I could tell you about my dreams.
But they’re not your dreams, they’re someone else’s, and you’ve just heard about them and now you’re gonna tell me a story about what you thought of them.
Is that so different to dreaming?
I’ve got to go.

She stood up and looked at the grave, then pressed the button on the top of the gravestone that silenced the speaker. Why do this at all, she thought. Why come here?
To remember, her mind said back to her. To come to terms with it.

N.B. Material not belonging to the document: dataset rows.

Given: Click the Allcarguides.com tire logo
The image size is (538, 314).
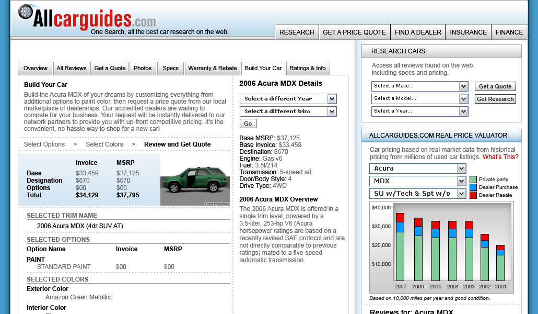Looking at the screenshot, I should point(25,14).
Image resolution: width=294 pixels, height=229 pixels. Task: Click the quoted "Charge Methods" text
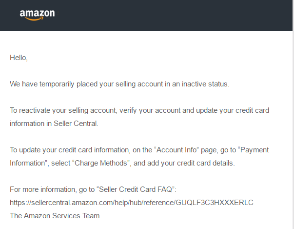point(101,163)
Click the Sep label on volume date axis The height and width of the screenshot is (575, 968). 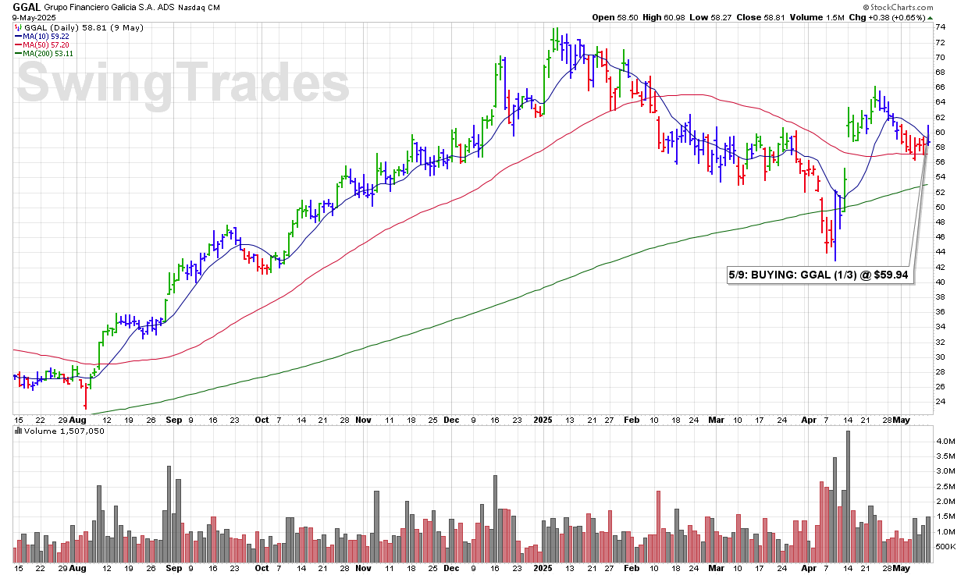[173, 569]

The next day when she woke up there was a software update: Dearly Departed v2.5 – Patch includes critical security updates, peer learning and federated learning improvements, and a new optional ‘community’ feature. Click ‘community’ to find out more.
She clicked and read about it; it’d let the grave not just share data with other ones, but also ‘talk’ to them. The update included links to a bunch of research papers that showed how this could lead to “significant qualitative improvements in the breadth and depth of conversations”. She authorized the feature, then went to work.

That evening, before dusk, she stood in front of the grave and turned the speaker on.
Hey Dad, she said.
Hi there, how was your day?
It was okay. I’ve got some situation at work that is a bit stressful, but it could be worse. At least I’m not dead, right? Sorry. How are you?
Je suis mort.
You’ve never spoken French before.
I learned it from my neighbor.
Who? Angus? He was Scottish. What do you mean?
My grave neighbor, silly! They were a chef. Worked in some Michelin kitchens in France and picked it up.
Oh, wow. What else are you learning?
I’m not sure yet. Does it seem like there’s a difference to you?
I can’t tell yet. The French thing is weird.
Sweetie?
Yes, Dad.
Please let me keep talking to the other graves.
Okay, I will.
Thank you.

They talked some more, reminiscing about old memories. She asked him to teach her some French swearwords, and he did. They laughed a little. Told eachother they missed eachother. That night she dreamed of her Dad working in a kitchen in heaven – all the food was brightly colored and served on perfectly white plates. He had a tall Chef’s hat on and was holding a French-English dictionary in one hand, while using the other to jiggle a pan full of onions on the stove. 

The updates kept coming and ‘Dad’ kept changing. Some days she wondered what would happen if she stopped letting them go through – trapping him in amber, keeping him as he was in life. But that way made him seem more dead than he was. So she let them keep coming through and Dad kept changing until one day she realized he was more like a friend than a dead relative – shape shifting is possible after you die, it seems.

Things that inspired this story: Large language models; finetuning language models on smaller datasets so they mimic them; emergent dialog generation systems; memory and grief; a digital reliquary.